こちらも反対に股関節から脚を後ろに動かす「伸展」の動作ではほとんど脚は上がらず、その可動域は10度くらいだと言われています。
股関節の他の動作では、脚を外側に動かす「外転」、内側に動かす「内転」ではそれぞれ45度と20度、さらに脚を外側にひねる「外旋」、内側にひねる「内旋」ではどちらも40~45度程度と可動域が定められています。

この関節可動域はあくまで一般的な数値なので個人差はあります。骨の形やつき方、靭帯の柔らかさなどによっても変わるので一概には言えませんが、できるだけ定められた可動域の範囲を獲得しておきましょう。昔は柔らかかったのに…と思っていた身体も、日々動かしていないと少しずつ硬くなってしまいます。
ヨガでなくもストレッチやトレーニングで関節をしっかりと動かすこと、もっと簡単なものであれば肩や股関節、手首や足首などそれぞれの関節をゆっくりと回してあげるだけでも効果的です。

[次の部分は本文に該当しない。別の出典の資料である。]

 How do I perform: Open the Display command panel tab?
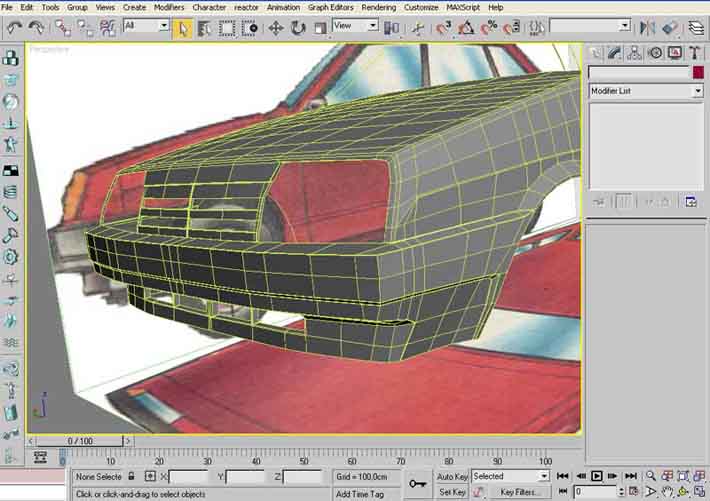(674, 52)
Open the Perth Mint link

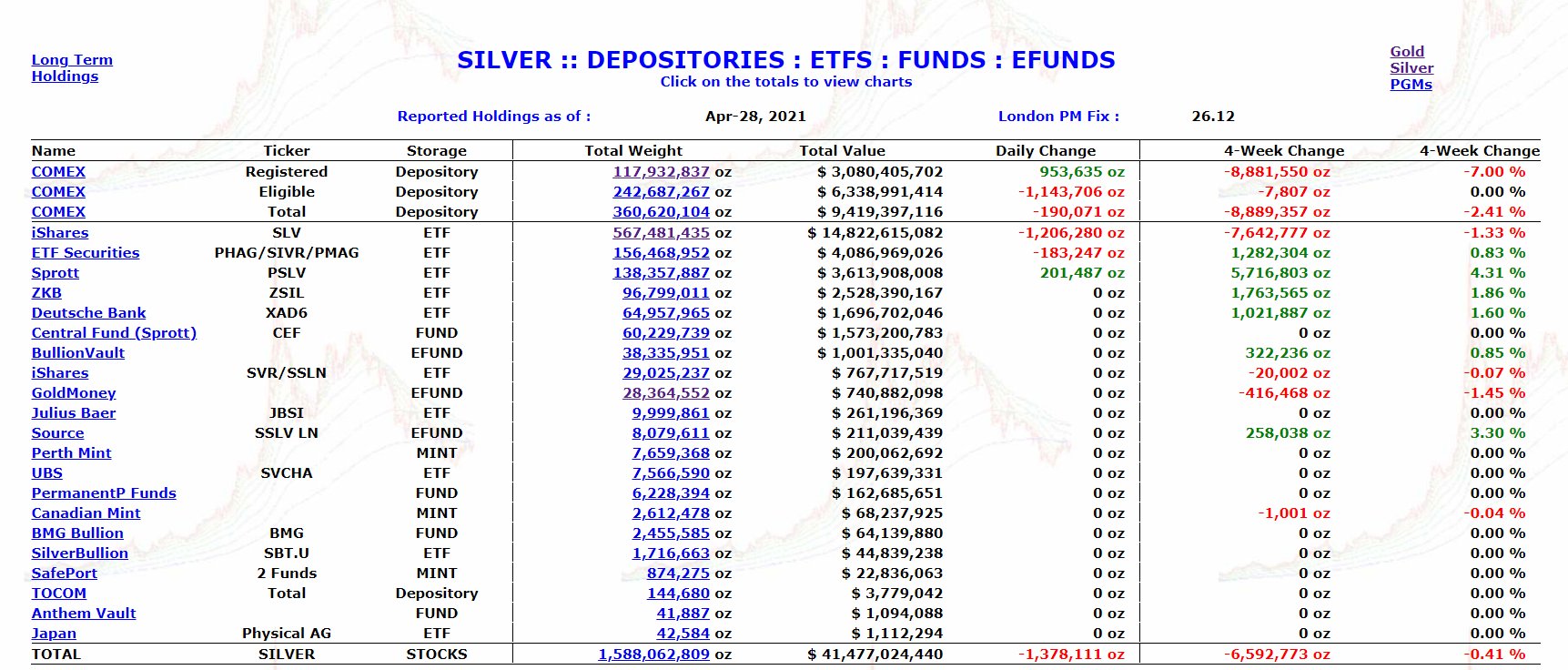coord(71,453)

その際、できるだけ可動域の限界で動かすように大きく回してあげましょう。

関節が硬くなってしまうといざ身体を動かそうと思った時に動きにくさを感じたり、トレーニングの時に正しいフォームをとれなくなってしまうことで適切な効果を得られなくなったりしてしまいます。
また硬くなった関節は、可動域を失って動けない代わりに別の関節を必要以上に動かそうとしてしまいます。これを「代償動作」と言いますが、この代償動作によって別の関節に負荷がかかり怪我や痛みを引き起こしてしまいます。日常動作やスポーツなどでもよく見られる現象であり、動きやすい身体やパフォーマンスアップのためにも適切な可動域はとても重要になってきます。
実際に見られる代償動作についてはまた詳しく解説していきたいと思います。まずは関節をよく動かして、柔軟な身体を獲得していきましょう!